[Pixel coordinate grounding data]

▬▬▬

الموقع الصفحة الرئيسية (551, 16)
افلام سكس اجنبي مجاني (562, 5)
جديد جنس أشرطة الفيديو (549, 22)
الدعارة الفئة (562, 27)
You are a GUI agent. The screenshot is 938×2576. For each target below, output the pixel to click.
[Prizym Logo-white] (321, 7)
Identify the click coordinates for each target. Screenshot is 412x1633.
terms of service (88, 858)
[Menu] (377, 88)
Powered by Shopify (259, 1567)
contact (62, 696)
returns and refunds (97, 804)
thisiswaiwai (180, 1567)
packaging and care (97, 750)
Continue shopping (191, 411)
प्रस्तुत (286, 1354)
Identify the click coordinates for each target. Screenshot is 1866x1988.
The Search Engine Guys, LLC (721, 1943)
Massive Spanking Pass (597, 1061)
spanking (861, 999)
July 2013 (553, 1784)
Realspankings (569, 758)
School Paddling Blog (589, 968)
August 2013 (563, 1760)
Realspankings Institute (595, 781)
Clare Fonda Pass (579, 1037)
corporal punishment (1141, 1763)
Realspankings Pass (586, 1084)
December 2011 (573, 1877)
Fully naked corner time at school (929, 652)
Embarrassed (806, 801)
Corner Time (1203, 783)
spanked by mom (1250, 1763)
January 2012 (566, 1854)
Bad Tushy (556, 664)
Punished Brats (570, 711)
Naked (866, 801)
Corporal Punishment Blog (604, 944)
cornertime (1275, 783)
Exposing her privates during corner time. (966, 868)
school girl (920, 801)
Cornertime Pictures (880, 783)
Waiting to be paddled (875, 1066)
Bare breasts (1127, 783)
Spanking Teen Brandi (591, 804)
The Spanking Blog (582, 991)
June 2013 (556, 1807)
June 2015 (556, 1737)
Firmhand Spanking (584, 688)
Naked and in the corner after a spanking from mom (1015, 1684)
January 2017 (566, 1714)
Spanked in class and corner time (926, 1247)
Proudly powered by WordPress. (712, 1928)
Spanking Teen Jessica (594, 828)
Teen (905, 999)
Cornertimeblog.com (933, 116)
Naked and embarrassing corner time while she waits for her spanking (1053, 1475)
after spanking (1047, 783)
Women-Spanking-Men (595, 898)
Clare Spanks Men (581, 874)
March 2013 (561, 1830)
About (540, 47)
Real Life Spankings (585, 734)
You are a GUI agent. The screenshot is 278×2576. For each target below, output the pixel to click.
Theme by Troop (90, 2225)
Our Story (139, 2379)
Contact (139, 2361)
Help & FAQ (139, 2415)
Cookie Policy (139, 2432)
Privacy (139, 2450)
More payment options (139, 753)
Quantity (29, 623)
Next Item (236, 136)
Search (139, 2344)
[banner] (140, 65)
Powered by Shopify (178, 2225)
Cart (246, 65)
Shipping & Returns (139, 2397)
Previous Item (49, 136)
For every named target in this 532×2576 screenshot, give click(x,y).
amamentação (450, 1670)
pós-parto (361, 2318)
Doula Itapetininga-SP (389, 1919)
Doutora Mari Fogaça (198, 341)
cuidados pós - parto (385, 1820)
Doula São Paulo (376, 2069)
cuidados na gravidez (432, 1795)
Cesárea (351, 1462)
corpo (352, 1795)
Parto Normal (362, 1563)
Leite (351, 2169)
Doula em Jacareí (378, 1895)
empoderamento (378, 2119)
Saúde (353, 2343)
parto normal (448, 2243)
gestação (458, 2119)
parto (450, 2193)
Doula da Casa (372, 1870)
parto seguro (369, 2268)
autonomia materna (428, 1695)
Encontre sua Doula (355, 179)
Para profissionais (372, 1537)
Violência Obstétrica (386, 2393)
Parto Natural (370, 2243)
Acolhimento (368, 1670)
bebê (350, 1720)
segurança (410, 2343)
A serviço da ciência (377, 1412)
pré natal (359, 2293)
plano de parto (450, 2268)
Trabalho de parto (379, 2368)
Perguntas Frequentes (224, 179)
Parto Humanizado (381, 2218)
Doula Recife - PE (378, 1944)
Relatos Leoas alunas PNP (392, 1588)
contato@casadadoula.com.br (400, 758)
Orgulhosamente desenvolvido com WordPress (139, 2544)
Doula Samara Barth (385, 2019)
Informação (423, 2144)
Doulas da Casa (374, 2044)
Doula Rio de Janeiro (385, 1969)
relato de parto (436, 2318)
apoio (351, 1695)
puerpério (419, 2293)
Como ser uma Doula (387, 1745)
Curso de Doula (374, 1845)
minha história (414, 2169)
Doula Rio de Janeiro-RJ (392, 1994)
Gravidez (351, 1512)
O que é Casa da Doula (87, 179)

▬▬▬

• TASK REQUIREMENTS:
Set down exactly the lines of the data above, beginning with the line that has "Screenshot is 412x1633." and ending with the line that has "Naked (866, 801)", and no others.

• ANSWER TO THE PROBLEM:
Identify the click coordinates for each target. Screenshot is 412x1633.
terms of service (88, 858)
[Menu] (377, 88)
Powered by Shopify (259, 1567)
contact (62, 696)
returns and refunds (97, 804)
thisiswaiwai (180, 1567)
packaging and care (97, 750)
Continue shopping (191, 411)
प्रस्तुत (286, 1354)
Identify the click coordinates for each target. Screenshot is 1866x1988.
The Search Engine Guys, LLC (721, 1943)
Massive Spanking Pass (597, 1061)
spanking (861, 999)
July 2013 (553, 1784)
Realspankings (569, 758)
School Paddling Blog (589, 968)
August 2013 (563, 1760)
Realspankings Institute (595, 781)
Clare Fonda Pass (579, 1037)
corporal punishment (1141, 1763)
Realspankings Pass (586, 1084)
December 2011 (573, 1877)
Fully naked corner time at school (929, 652)
Embarrassed (806, 801)
Corner Time (1203, 783)
spanked by mom (1250, 1763)
January 2012 (566, 1854)
Bad Tushy (556, 664)
Punished Brats (570, 711)
Naked (866, 801)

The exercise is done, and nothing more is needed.